Ticket prices since the start of the year have continued to strengthen the most for Celebrity, Holland America and Royal Caribbean, with Carnival brand pricing down slightly this week though still flattish since the start of the year, according to the UBS Cruise Tracker, which follows more than 7,000 sailings. Cunard pricing is currently about 1% down since Jan. 1.
UBS data indicate Costa pricing could be flattish since the start of the year but the brokerage cautioned pricing may not yet reflect volume changes since the Concordia accident.
Price changes are lagging indicators of volume changes, and it’s likely that cruise lines would not discount prices immediately after the accident because the immediate decline would be expected to be temporary, Farley told investors in a note.

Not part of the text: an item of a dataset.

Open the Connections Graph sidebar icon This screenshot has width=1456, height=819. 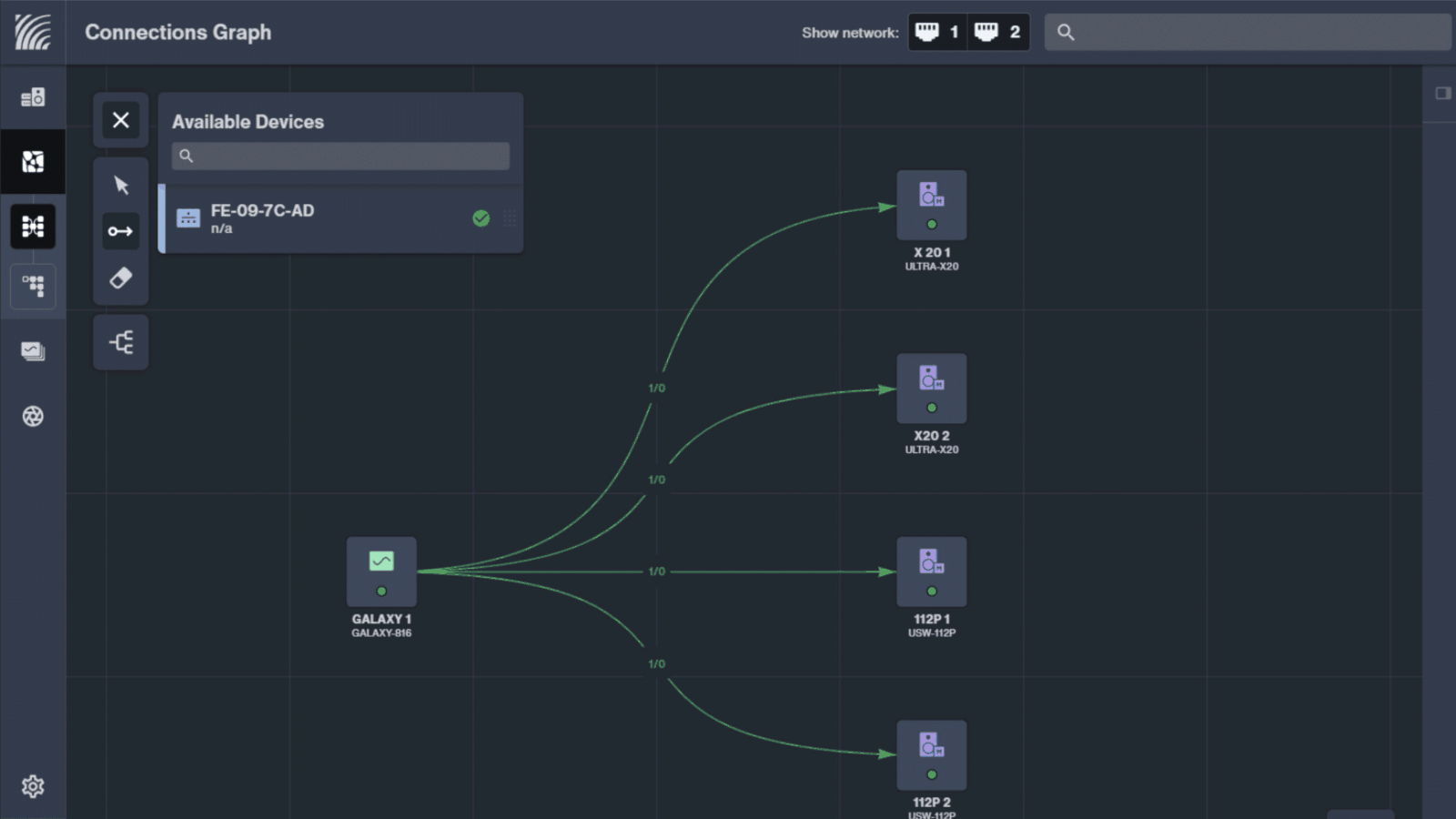pos(33,227)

The slight upticks for some brands are encouraging, she added.
In a filing on Monday, Carnival indicated a mid-teens decline in booking volumes for brands excluding Costa in the first 10 days after the accident, with the decline bottoming out on Jan. 16.

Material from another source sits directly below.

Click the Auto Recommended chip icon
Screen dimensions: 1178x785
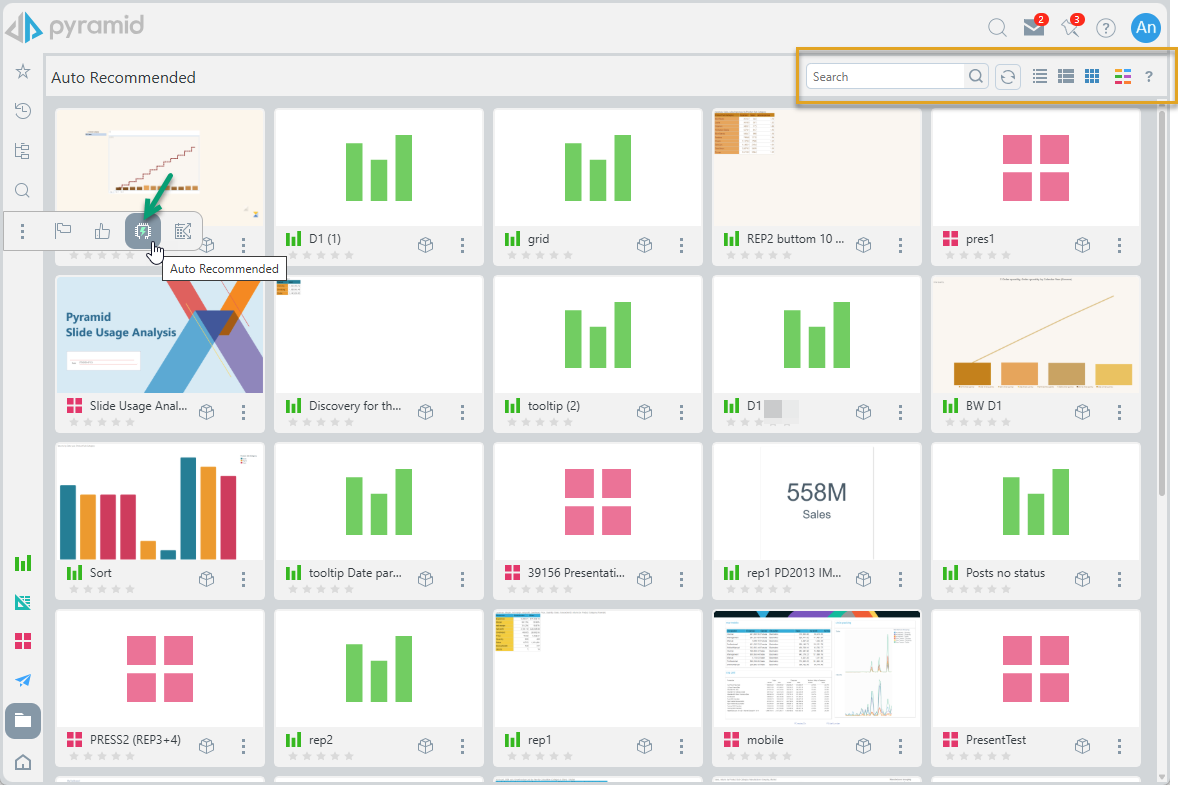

In a price survey separate from its Cruise Tracker, UBS found Caribbean fares have been moderately up for the last month, with another uptick last week. Alaska pricing is also moderately up since the start of the year, with an uptick last week. UBS said its checks indicate Mediterranean pricing is unchanged since November’s downward pricing adjustment.
Looking to Royal Caribbean’s fourth quarter earnings report on Thursday, UBS said the three weeks of booking activity since the Costa Concordia incident could give some incremental visibility on sales volumes.
‘While we note that booking volumes could be somewhat negatively impacted in the initial period after the Concordia accident, a positive trend in volume recovery since the initial declines would be a positive indicator,’ Farley said.
Though Royal Caribbean has historically provided full year guidance in its Q4 calls, UBS told investors it would ‘not be surprised to hear a conservative initial expectation on Thursday, with management perhaps suggesting positive yields for 2012 but not quantifying the magnitude until a later date.’